Le gros point fort de Léopard noir, loup rouge, c'est son univers. Adieu elfes, dragons et gobelins, bonjour oiseaux-tonnerre vampiriques, démons buveurs de sang et suceurs de moelle et autres métamorphes capables de passer de la hyène ou du léopard à l'homme. Marlon James puise dans divers folklores africains pour peupler les territoires du Nord où évoluent Pisteur et ses compères, ouvertement inspirés de l'Afrique subsaharienne de la période précoloniale. La société y diffère significativement de la féodalité à l'européenne, avec une vision très différente des liens familiaux et de l'homosexualité et un rôle significatif dévolu à la culture orale des griots. C'est un univers envoûtant et crédible, mais également sombre et violent. Je me suis parfois demandé s'il ne risquait pas d'entretenir le cliché de l'Afrique « continent noir et sauvage », mais je pense que c'est en grande partie dû au fait que l'on suit un protagoniste qui est lui-même sombre et violent. La misogynie et la brutalité de Pisteur, aussi compréhensibles et compensées par d'autres traits de caractère plus positifs soient-elles, ne sont ni excusables ni excusées et la part sombre de son identité ne peut qu'entacher la fiabilité de l'histoire qu'il narre.

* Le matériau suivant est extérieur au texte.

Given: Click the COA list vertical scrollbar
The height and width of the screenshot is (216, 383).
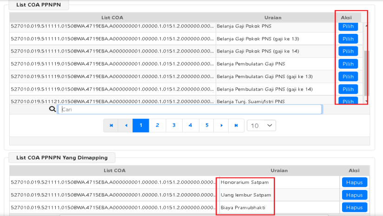Looking at the screenshot, I should point(366,70).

La structure du roman apporte encore davantage d'ambiguïté à ce récit. Elle est très peu linéaire et effectue de nombreux allers-et-retours dans le temps, pas toujours fléchés de manière très nette, ce qui pourra égarer un lectorat trop distrait (encore un point qui rend les comparaisons avec Martin ou Tolkien franchement spécieuses). On pourra en dire autant des dialogues, qui se résument fréquemment à des échanges sibyllins dans lesquels aucun participant ne semble vouloir énoncer clairement son propos sans raison évidente. D'un côté, cela contribue à donner au livre une ambiance onirique, voire hallucinée ; mais c'est aussi frustrant par moments tant les motivations des personnages sont souvent nébuleuses. Cela ne les empêche pas pour autant d'être fort mémorables, qu'ils soient plaisants ou détestables (ou parfois les deux).

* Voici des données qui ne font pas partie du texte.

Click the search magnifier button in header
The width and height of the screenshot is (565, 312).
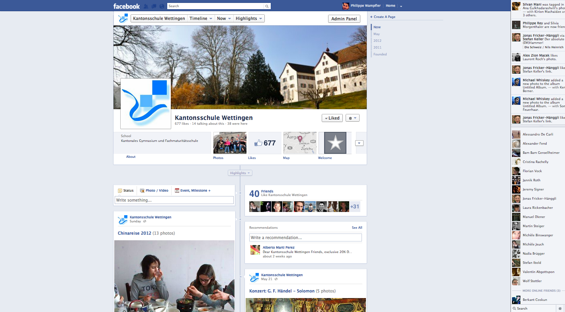pyautogui.click(x=267, y=6)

L'intrigue repose sur le principe bien connu en fantasy de la quête, avec voyage d'un lieu à un autre et recueil d'indices pour déterminer l'étape suivante. Pour éculée qu'elle soit, cette trame est efficace pour donner envie de tourner les pages et elle offre un ancrage bienvenu à la narration non-linéaire. Un point sur lequel James mérite bien d'être comparé à Martin, c'est qu'il n'épargne rien à ses personnages et je ne vous spolierai rien de l'intrigue en vous révélant que l'histoire de Pisteur ne finit pas bien du tout pour la quasi-totalité des personnes impliquées.

Comme le suggère la longueur de cette chronique, Léopard noir, loup rouge fait partie de ces livres qui donnent beaucoup à réfléchir sur toutes sortes de sujets. Ce n'est pas un roman à mettre entre toutes les mains, mais il est d'une telle puissance que s'il vous happe, il ne vous lâchera plus. Deux autres tomes sont censés le suivre pour former une trilogie relatant les mêmes événements du point de vue de trois personnages différents et j'ai déjà hâte de voir comment ce concept intriguant sera traité par Marlon James.